* _Work task_: Find the line containing "Given: Open linked", then print it and each line after it through the end of the listing exactly, with no pictures.

* _Entries supplied_:
##########

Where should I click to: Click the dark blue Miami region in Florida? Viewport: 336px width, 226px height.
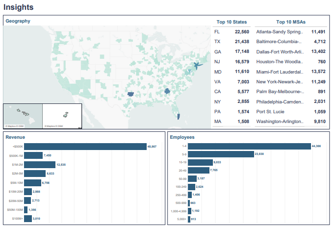[x=179, y=116]
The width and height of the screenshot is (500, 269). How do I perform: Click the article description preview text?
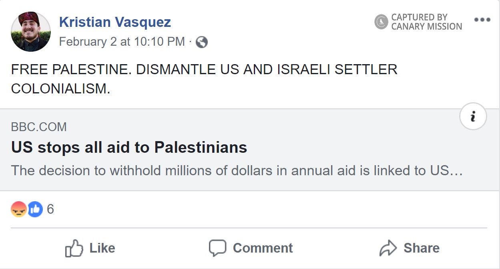click(237, 170)
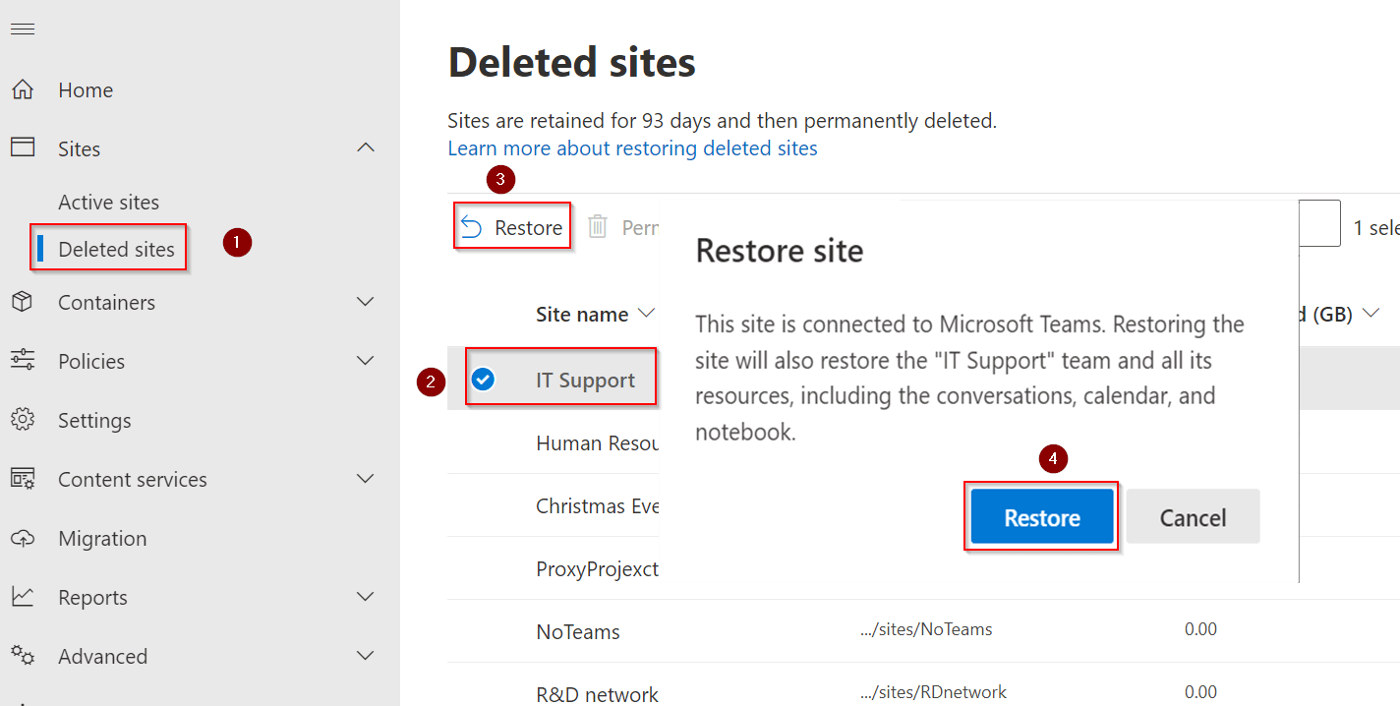Click the Settings gear icon

[24, 420]
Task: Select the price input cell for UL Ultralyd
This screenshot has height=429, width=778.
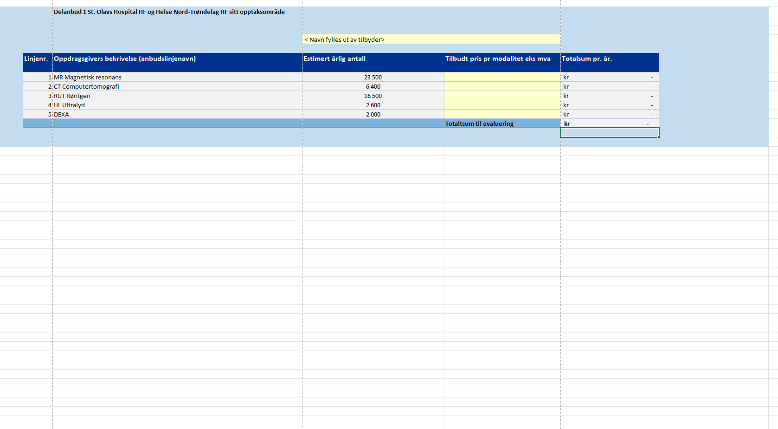Action: 502,105
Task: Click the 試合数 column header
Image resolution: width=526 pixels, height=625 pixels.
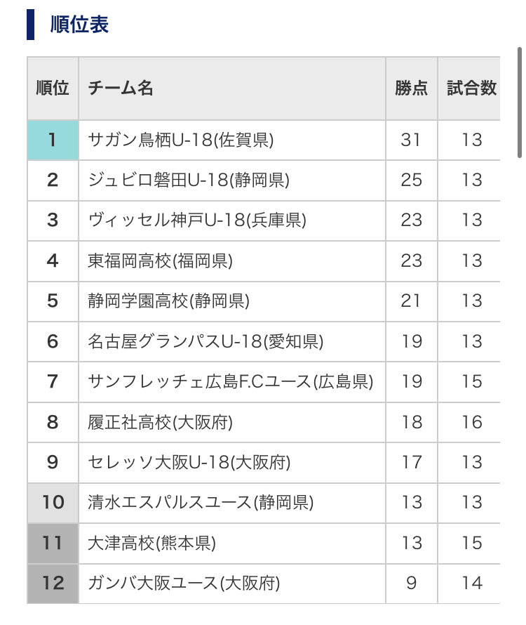Action: pyautogui.click(x=471, y=88)
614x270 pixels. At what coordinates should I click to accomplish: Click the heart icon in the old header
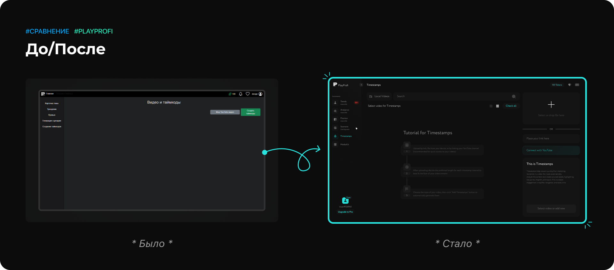pyautogui.click(x=248, y=94)
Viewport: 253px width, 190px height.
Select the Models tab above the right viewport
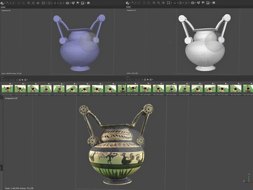[130, 7]
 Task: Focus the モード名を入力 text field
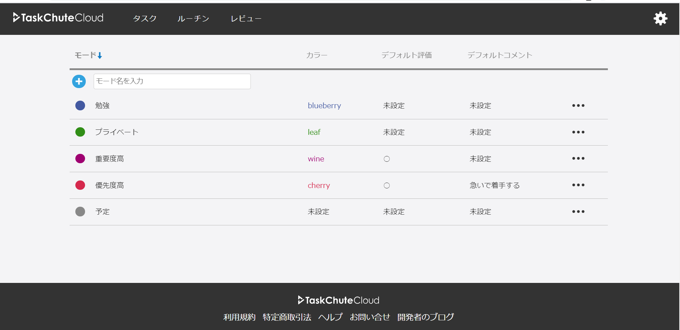click(172, 82)
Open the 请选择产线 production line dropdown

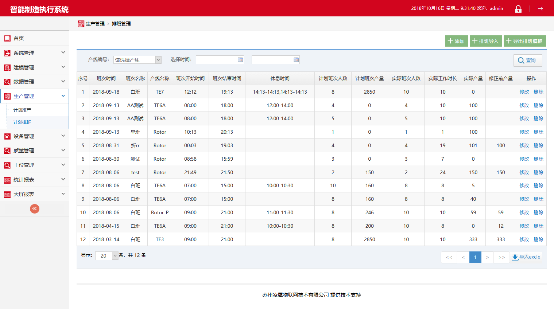pos(137,60)
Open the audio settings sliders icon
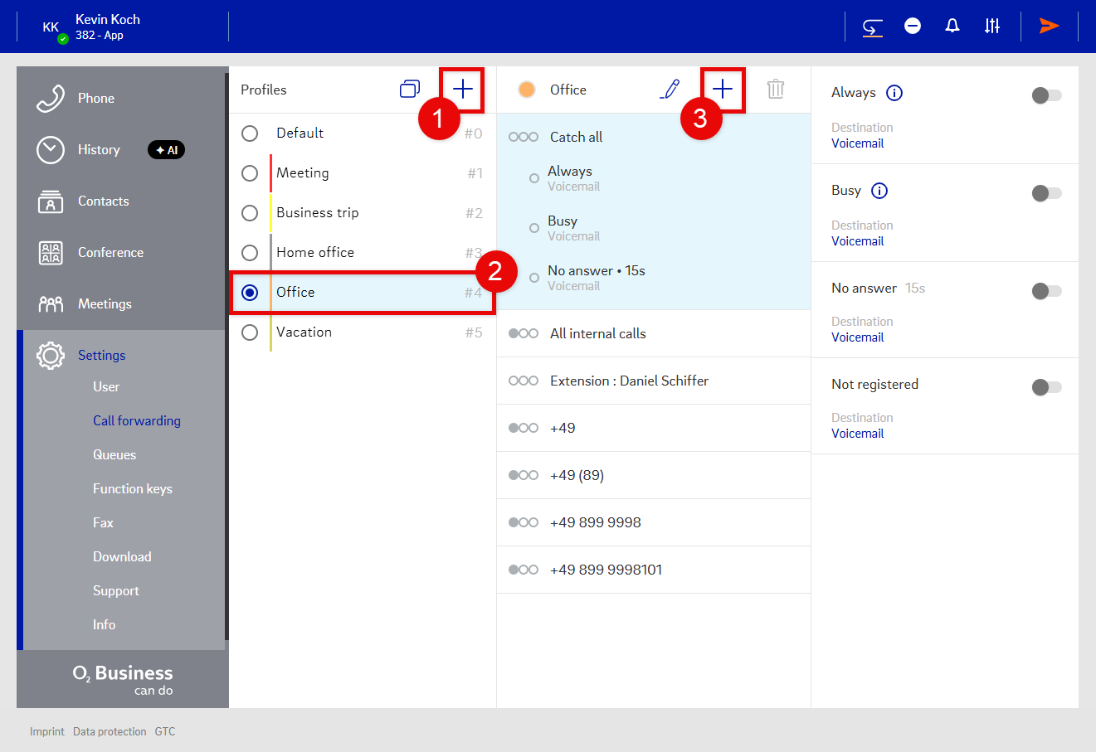The image size is (1096, 752). (992, 27)
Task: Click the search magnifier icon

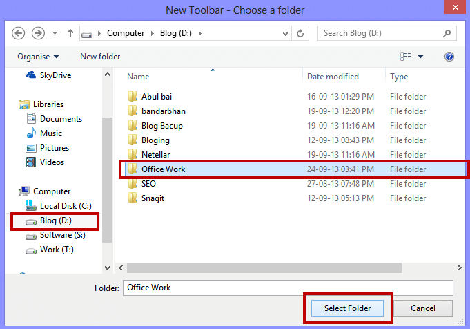Action: point(447,33)
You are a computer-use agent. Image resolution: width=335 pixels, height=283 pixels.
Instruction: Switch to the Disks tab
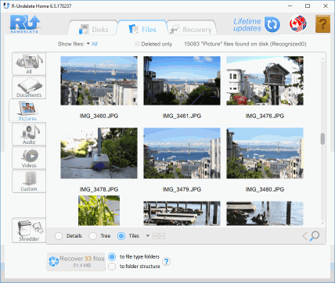(93, 30)
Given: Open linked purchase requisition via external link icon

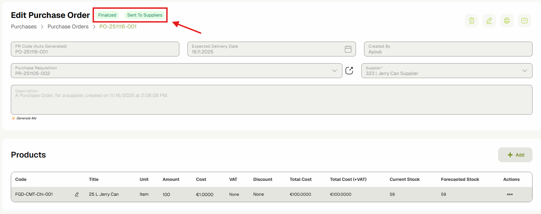Looking at the screenshot, I should (349, 71).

##########

* _Expected answer_:
Given: Open linked purchase requisition via external link icon

Looking at the screenshot, I should (349, 71).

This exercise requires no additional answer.